Author: Tina Gasperson

Recently, Standard Air and Lite, an HVAC wholesaler in Pennsylvania, moved its Web presence and email software from a Sun Cobalt Qube 3 server appliance to a Linux-based Nitix server. The company is so satisfied with the new system’s reliability that it is considering adding an intranet and hosting it on another Nitix machine.

Standard Air and Lite is a wholesale supplier and regional distribution center for the Carrier and Payne brands of HVAC equipment. The company does about $40 million in sales each year, and has remote offices throughout Pennsylvania and in West Virginia.

Rita Palmer, Standard’s network administrator for 15 years, runs the entire company on three servers. “We have an RS/6000 for internal applications, a supplemental server that catches the spam, and now the Nitix server to host our Web stuff and get our email.”

Palmer was perfectly happy with the Qube 3, but early in 2005, the machine was “dying,” and Sun was no longer manufacturing the appliance. She checked with her hardware vendor, DataMatrix, and they recommended a Nitix appliance.

“I needed something reliable,” Palmer says. “We installed this in one day. It’s very reliable. There’s lower maintenance [than with the Qube] and I get more information when I use the Web interface.”

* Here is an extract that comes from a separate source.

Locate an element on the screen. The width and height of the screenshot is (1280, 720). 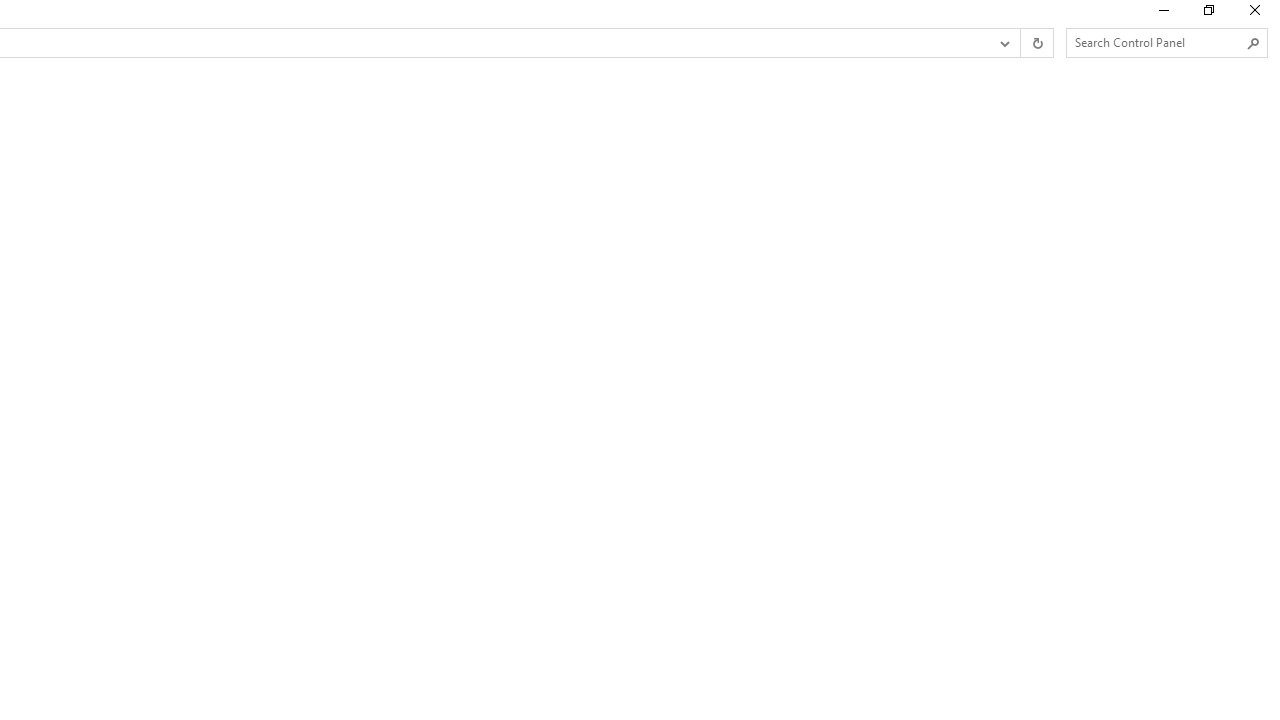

Palmer found that there’s not much of a learning curve when it comes to keeping the Nitix appliance up and running. The only challenge she faced during the implementation was getting Standard’s Fusion database ported from Sun to Linux. Once that was done, it only took a week to transfer the entire Web infrastructure to the new server.

So far, Palmer is happy with the switch. “It’s much less expensive to keep it supported. With the previous system, I had to pay a lot of support charges to DataMatrix.” She’s also found the Nitix system is much easier for someone with limited command line interface experience. “I don’t need to get the Linux command book out,” Palmer says. “I’m a one-person IT department, and as much as I love to learn, there’s just not enough time in the day. I had to do a little bit more of that on the Cobalt.”

“I think Linux is a much more secure operating system and I don’t have to worry about too many updates,” Palmer says. But a voluntary update may be in the works for Standard Air and Lite soon. “A company intranet is something I’d like to look into, and use a Nitix server for that.”